Entre os acusados que tenham exercido funções governativas está José Manuel Canavarro, o ex-secretário de Estado Adjunto e da Administração Educativa do governo de Santana Lopes, que trabalhou para o Grupo GPS depois de ter saído do governo. Além da acusação dos crimes o MP quer que o ex-governante devolva mais de 220 mil euros (223.701,7 euros) que terá recebido em salários como consultor do grupo GPS, entre 2005 e 2011. Está ainda acusado o ex-diretor regional da Educação de Lisboa, José Maria de Almeida, que exerceu o cargo entre 29 de setembro de 2004 e 26 de maio de 2005. 

Os restantes cinco arguidos são administradores do grupo GPS, formado por 50 empresas de diversas áreas, onde estão incluídos 15 colégios. É o caso de António Calvete, ex-deputado do PS, Manuel Madama, António Madama, Fernando Catarino e Agostinho Ribeiro, que foram professores ou diretores dos colégios.

De acordo com a acusação do Ministério Público – a que o i teve acesso -, as verbas terão sido usadas indevidamente entre 2005 e 2013. Durante esses nove anos, o grupo recebeu no total mais de 300 milhões de euros do Ministério da Educação para os contratos de associação.

O alegado favorecimento de Canavarro Ao i José Manuel Canavarro garante que a acusação “não tem qualquer fundamento”.

Mas, de acordo com a acusação – a que o i teve acesso – o MP acredita que o ex-governante que também foi deputado eleito pelo círculo de Coimbra do PSD entre 2011 e 2015 – terá tomado decisões que favoreceram financeiramente o grupo GPS, em troca do cargo de consultor, que exerceu posteriormente.

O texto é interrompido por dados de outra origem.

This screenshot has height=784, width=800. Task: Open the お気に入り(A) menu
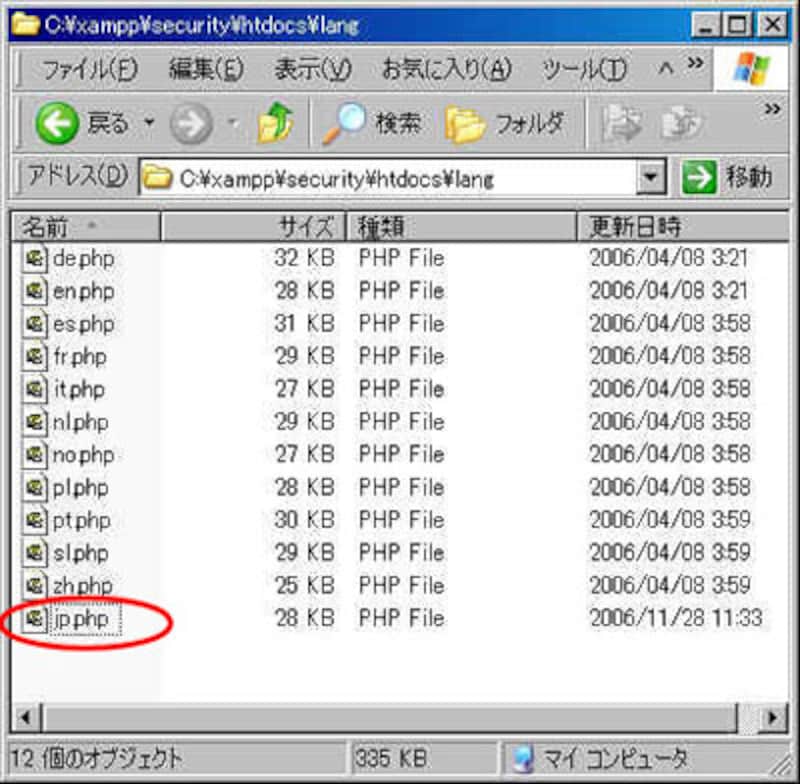[446, 70]
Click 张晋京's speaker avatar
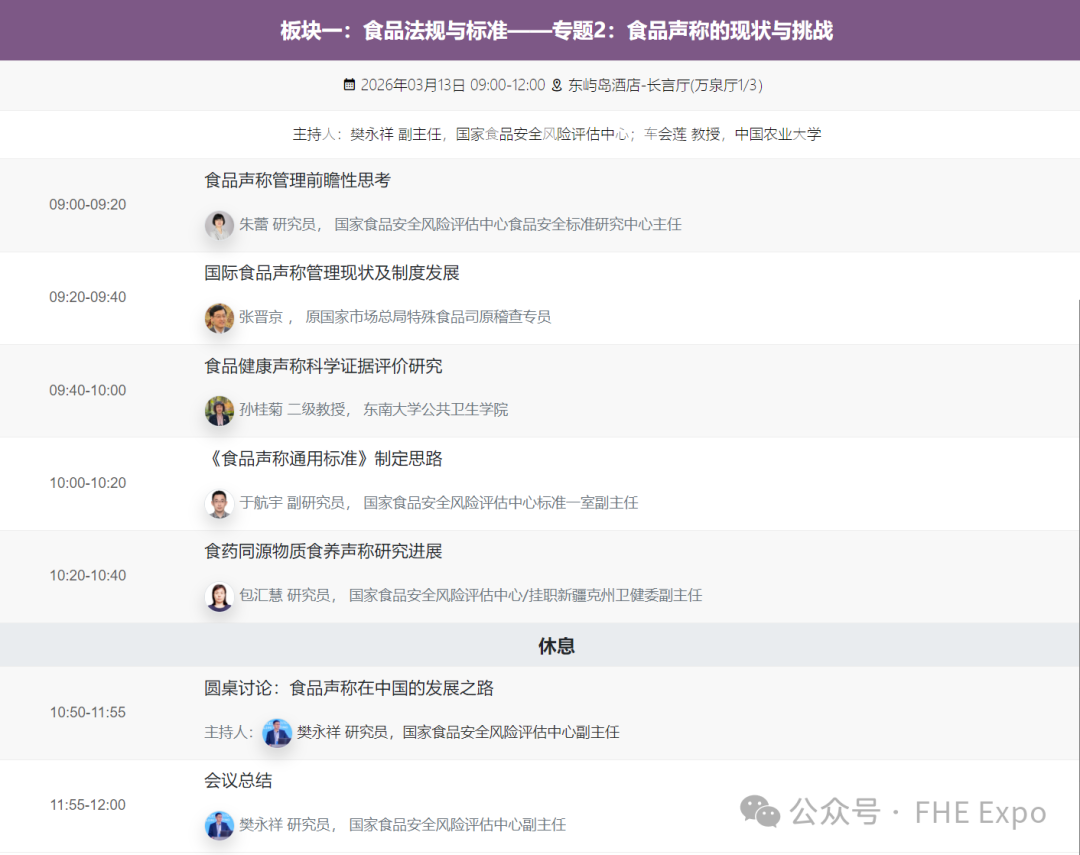The height and width of the screenshot is (855, 1080). tap(219, 318)
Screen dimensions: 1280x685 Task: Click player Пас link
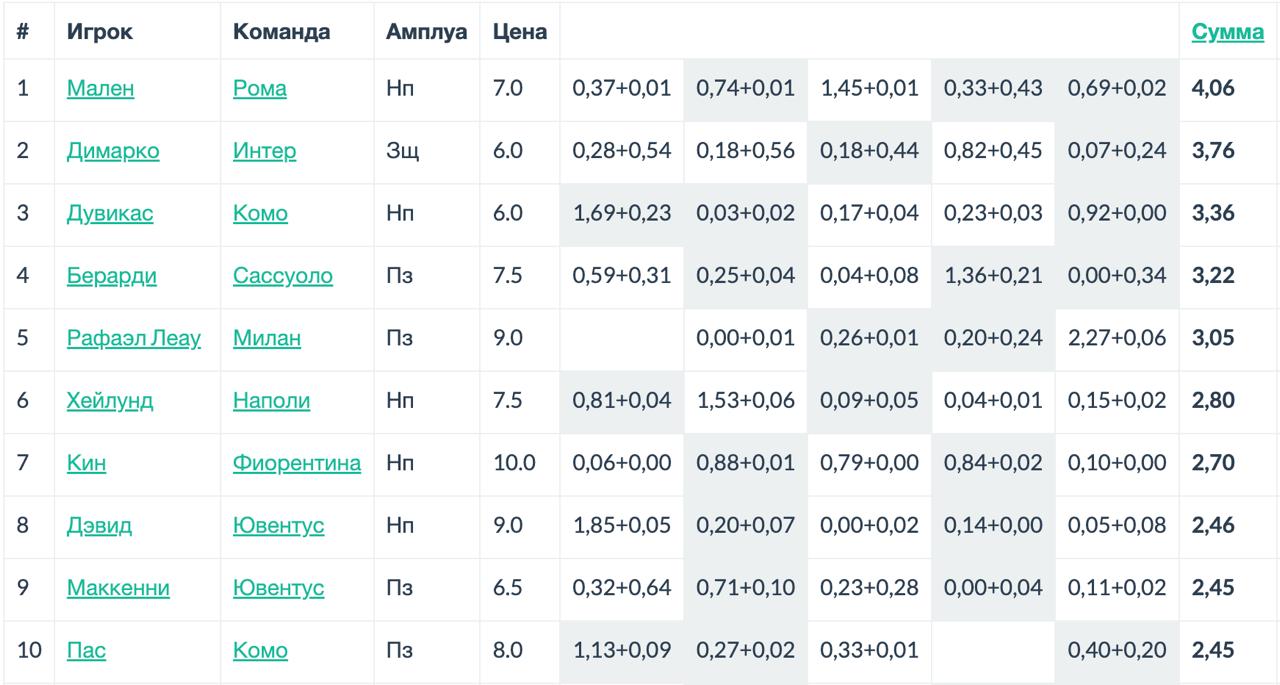click(x=86, y=651)
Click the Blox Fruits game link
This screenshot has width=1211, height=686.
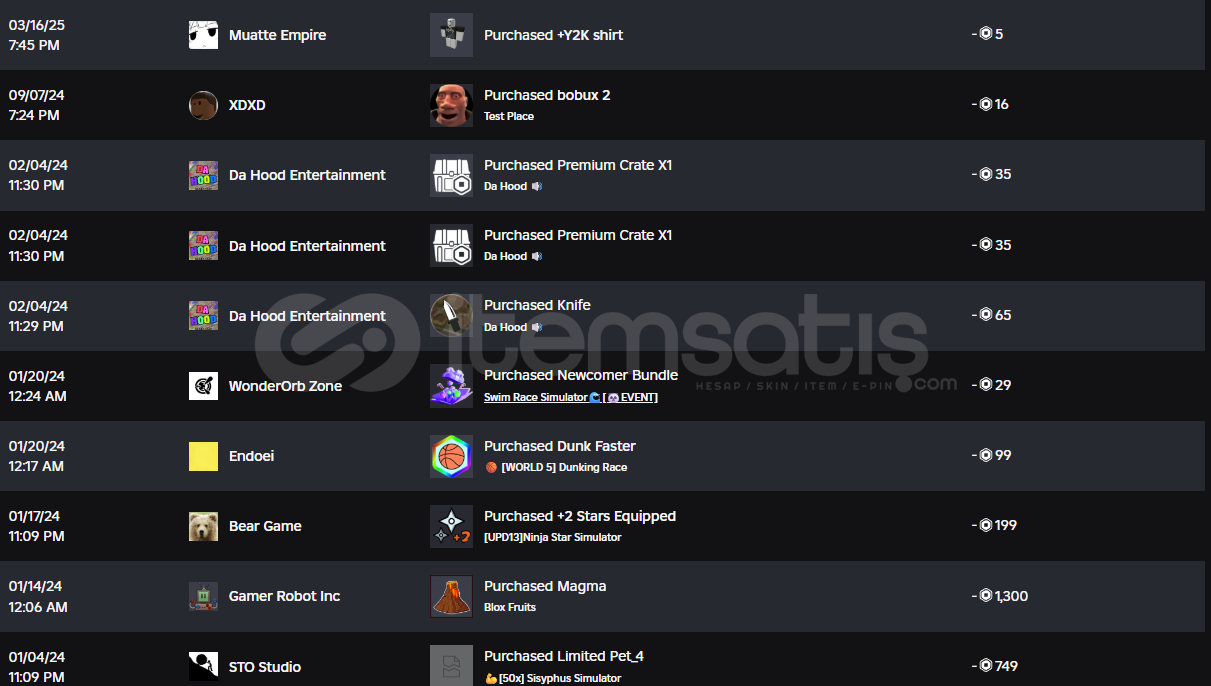click(x=510, y=607)
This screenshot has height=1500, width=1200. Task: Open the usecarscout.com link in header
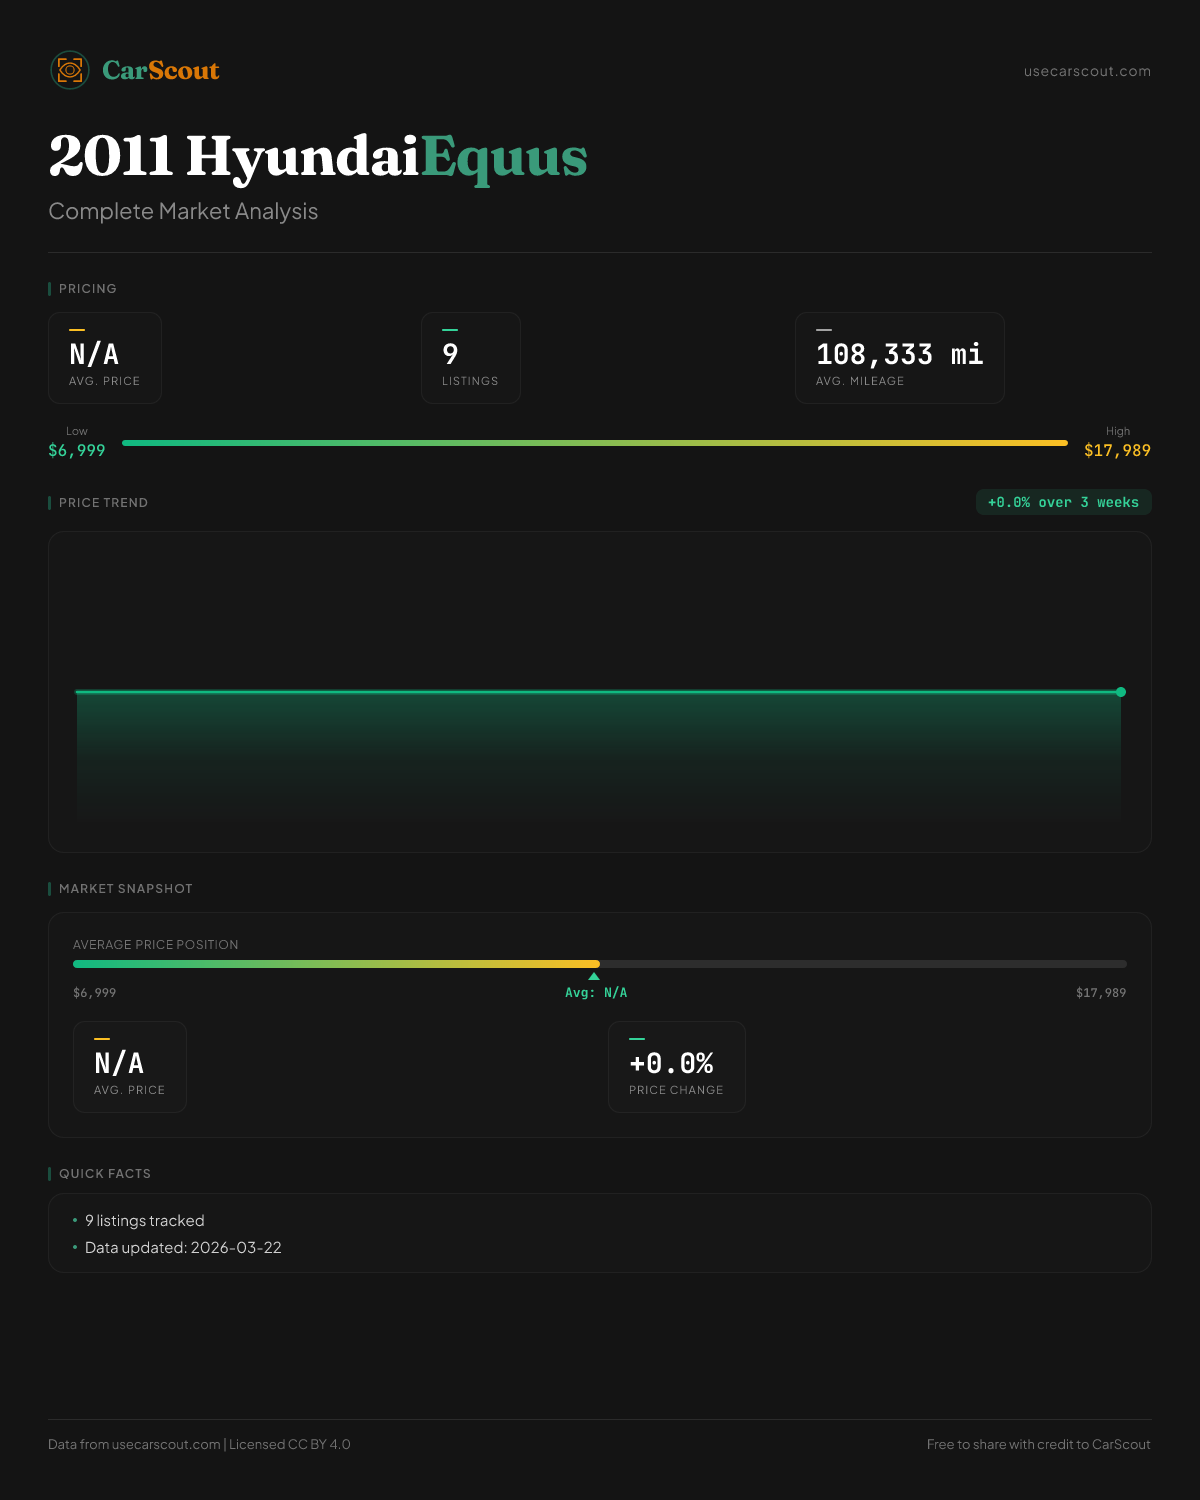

Em causa está a autorização concedida por Canavarro e pelo então diretor regional da Educação de Lisboa, José Maria de Almeida, para o grupo abrir quatro colégios (dois no concelho de Mafra e outros dois no concelho das Caldas da Rainha) e de mais turmas num colégio já em funcionamento. Também o ex-diretor regional de Educação está acusado de corrupção passiva e o MP pede que devolva ao Estado mais de 80 mil euros, que terá recebido em cargos que desempenhou no grupo. A autorização para a abertura dos colégios foi concedida cinco dias antes das eleições legislativas de 2005, que acabaram por afastar do poder o governo de Santana Lopes. A autorização terá sido dada após uma reunião que decorreu “em outubro ou novembro” entre os administradores do grupo com Canavarro e José Maria de Almeida, depois de o então Presidente da República, Jorge Sampaio, dissolver a Assembleia da República e de convocar eleições. No entanto, ao i, José Canavarro diz que os “contratos referidos na acusação foram celebrados 20 meses depois da saída do governo”, a 6 de novembro de 2006. Documentos estes que diz que apresentou ao MP. Sobre a devolução dos 220 mil euros não responde. 

Esta foi também a tese defendida ontem durante o debate instrutório pelo seu advogado Rogério Alves, que diz que à data das autorizações da abertura de turmas quem estava em funções seria o sucessor de José Manuel Canavarro, o então secretário de Estado da Educação, Valter Lemos, do governo de José Sócrates. Ainda assim, a procuradora Cláudia Santos acredita no envolvimento de Canavarro com o grupo GPS citando uma carta do ex-governante a António Calvete, homem forte do grupo GPS, onde era feita uma referência a um “período de nojo” depois de Canavarro sair do governo. António Calvete dava a garantia a Canavarro de que poderia contar com a colaboração.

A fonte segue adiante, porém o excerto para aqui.